I have written before about some of my struggles with faith. The more learning and reflection I do, I have realized the diversity of perspectives on faith, and my own tendency to over-intellectualize things which I shouldn't. Militant atheists like to attack faith because they say it is irrational to believe something without evidence. However, I believe that most people have faith in certain things, without evidence, because living by faith is a better way to live life. An attitude as simple as saying, "Today will be a good day," in the morning constitutes an act of faith, in my opinion. On the topic of trying to think about faith outside of traditional constructs, I've copied a short passage from The Shack, a book I just finished reading. I recommend it to anyone who struggles to understand certain aspects of Christian theology like the Trinity. In it, Sarayu, the personification of the Holy Spirit, speaks about her nature:


"And as my very essence is a verb," she continued, "I am more attuned to verbs than nouns. Verbs such as confessing, repenting, loving, responding, growing, reaping, changing, sowing, running, dancing, singing and on and on. Humans, on the other hand, have a knack for taking a verb that is alive and full of grace and and turning it into a dead noun or principle that reeks of rules--then something growing and alive dies. Nouns exist because there is a created universe and physical reality, but if the universe is only a mass of nouns, it is dead. Unless 'I am,' there are no verbs, and verbs are what makes the universe alive."


Increasingly, I see faith as less of a dogma and more of an orientation towards life that brings one into closer relationship with God. It is in the present moment and in relationship--an active, ongoing process--that we experience the love of God.

Finding Hope Here

However, we must make space for love in the first place, and this requires trust. Conflicts are situations characterized by a destructive lack of love across some boundary, usually stemming from an inability or unwillingness to trust the other side. In these situations, how can reconciliation happen? I recently went to talk at Tantur Ecumenical Institute by Revd. Canon Dr Sarah Hills exploring this very question.
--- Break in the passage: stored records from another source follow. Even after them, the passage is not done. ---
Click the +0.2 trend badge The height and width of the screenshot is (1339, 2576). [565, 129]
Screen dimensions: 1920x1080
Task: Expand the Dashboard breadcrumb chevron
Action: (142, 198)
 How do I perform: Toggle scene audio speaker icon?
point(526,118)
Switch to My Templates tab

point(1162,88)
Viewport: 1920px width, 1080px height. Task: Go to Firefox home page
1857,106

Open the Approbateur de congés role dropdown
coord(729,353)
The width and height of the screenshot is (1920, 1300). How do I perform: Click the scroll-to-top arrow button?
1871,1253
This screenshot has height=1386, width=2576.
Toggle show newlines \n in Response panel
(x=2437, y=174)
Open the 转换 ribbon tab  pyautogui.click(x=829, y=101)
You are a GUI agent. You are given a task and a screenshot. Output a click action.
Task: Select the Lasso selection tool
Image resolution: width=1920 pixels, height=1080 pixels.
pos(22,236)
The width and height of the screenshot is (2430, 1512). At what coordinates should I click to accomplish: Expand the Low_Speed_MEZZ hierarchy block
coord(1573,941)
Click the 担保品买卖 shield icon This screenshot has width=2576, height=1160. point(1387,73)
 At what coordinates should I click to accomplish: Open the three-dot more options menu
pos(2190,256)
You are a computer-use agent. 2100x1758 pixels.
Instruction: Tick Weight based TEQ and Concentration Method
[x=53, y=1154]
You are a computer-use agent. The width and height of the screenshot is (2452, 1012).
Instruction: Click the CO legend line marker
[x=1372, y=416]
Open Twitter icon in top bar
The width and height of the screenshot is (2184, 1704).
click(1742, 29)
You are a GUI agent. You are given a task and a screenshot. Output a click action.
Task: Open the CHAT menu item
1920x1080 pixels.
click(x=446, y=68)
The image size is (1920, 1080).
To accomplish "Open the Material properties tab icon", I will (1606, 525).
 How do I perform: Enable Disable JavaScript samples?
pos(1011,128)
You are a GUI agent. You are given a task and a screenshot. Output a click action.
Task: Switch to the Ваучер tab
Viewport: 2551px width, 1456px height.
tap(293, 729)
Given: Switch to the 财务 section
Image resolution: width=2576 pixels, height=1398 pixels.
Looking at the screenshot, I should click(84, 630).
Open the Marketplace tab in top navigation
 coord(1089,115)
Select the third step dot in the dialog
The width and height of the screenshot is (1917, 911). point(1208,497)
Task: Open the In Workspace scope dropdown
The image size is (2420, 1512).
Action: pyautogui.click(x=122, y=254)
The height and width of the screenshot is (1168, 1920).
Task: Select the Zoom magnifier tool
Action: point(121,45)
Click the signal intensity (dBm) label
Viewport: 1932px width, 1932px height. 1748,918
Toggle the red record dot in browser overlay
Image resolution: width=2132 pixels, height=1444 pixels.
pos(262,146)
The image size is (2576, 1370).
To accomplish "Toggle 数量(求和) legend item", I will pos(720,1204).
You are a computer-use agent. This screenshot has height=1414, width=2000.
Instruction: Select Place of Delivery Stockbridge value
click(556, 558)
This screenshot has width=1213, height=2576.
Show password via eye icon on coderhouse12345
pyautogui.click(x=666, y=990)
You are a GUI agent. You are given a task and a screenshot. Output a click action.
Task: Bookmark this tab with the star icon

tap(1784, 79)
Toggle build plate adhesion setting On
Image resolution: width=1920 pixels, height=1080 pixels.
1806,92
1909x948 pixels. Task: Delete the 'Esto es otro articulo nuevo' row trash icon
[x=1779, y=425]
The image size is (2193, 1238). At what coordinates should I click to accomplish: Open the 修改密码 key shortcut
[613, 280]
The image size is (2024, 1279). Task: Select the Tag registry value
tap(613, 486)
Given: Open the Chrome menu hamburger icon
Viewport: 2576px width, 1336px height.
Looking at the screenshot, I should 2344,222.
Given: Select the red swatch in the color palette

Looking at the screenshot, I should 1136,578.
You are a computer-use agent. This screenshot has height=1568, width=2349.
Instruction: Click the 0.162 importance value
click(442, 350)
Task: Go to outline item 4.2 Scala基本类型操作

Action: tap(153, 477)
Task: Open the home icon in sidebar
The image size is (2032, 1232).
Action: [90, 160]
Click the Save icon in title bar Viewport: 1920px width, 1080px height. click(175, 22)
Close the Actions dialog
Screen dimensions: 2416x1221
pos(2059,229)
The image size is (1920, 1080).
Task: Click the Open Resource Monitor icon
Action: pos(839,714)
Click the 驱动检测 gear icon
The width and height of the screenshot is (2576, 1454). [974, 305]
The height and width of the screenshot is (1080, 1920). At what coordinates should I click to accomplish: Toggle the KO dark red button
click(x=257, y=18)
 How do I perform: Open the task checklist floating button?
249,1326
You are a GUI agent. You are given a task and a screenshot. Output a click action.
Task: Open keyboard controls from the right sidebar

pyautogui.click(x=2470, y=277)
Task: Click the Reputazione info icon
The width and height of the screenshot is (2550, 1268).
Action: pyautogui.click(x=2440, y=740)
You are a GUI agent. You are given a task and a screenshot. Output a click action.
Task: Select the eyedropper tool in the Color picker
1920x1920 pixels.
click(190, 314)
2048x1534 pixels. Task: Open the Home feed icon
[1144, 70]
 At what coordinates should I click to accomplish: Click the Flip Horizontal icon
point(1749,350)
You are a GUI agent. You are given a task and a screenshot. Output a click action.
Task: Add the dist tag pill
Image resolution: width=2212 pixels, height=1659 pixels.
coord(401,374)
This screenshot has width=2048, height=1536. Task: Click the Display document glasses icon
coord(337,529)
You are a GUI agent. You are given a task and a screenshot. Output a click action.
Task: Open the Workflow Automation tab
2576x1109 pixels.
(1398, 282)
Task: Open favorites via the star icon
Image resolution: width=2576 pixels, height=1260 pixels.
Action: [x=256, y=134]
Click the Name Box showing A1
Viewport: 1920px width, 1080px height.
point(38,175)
She has been Canon for Reconciliation at Coventry Cathedral since 2014 and came to present about her work as director of the Community of the Cross of Nails. She pointed out that the goal of reconciliation is not necessary to have people agree, but rather creating a space where people can disagree in a way that is not destructive. I found the presentation interesting, but the discussion afterward really piqued my interest. People commented on the problem of defining ultimate justice, the necessary steps before reconciliation can take place, and how to deal with a loss of hope. One man said that he resists the difficult situation here by refusing to lose hope, which struck me.


In the last 100 years, this land has seen so many peace proposals fail. Indeed, Pastor Smith noted that on the same day we observed Good Friday by singing hymns in the Old City and walking the Stations of the Cross, the IDF gunned down 23 Palestinians participating in Land Day protests in Gaza. Can we find any hope in this emptiness and death? I think so. We can find hope in the coalescence of Non-Violent Direct Action (NVDA) in Gaza. We can find hope in the reaction of celebrities like Natalie Portman, who recently refused to accept a prize on the same stage as Netanyahu. The American Civil Rights Movement endured lots of violence, but once its nucleus solidified, it became a powerful force.


Though I'm disappointed I have spent a lot of time here frustrated by health issues, this experience has taught me a lot about the importance of having grace with yourself. I spent a lot of time blaming myself and catastrophizing instead of taking it one day at a time. I may have finally found the cause of the facial pain, but I will have to be patient and wait and see. Until then, I will focus on the many people who love me both here and at home, and take stock in the fact that I am loved unconditionally by God.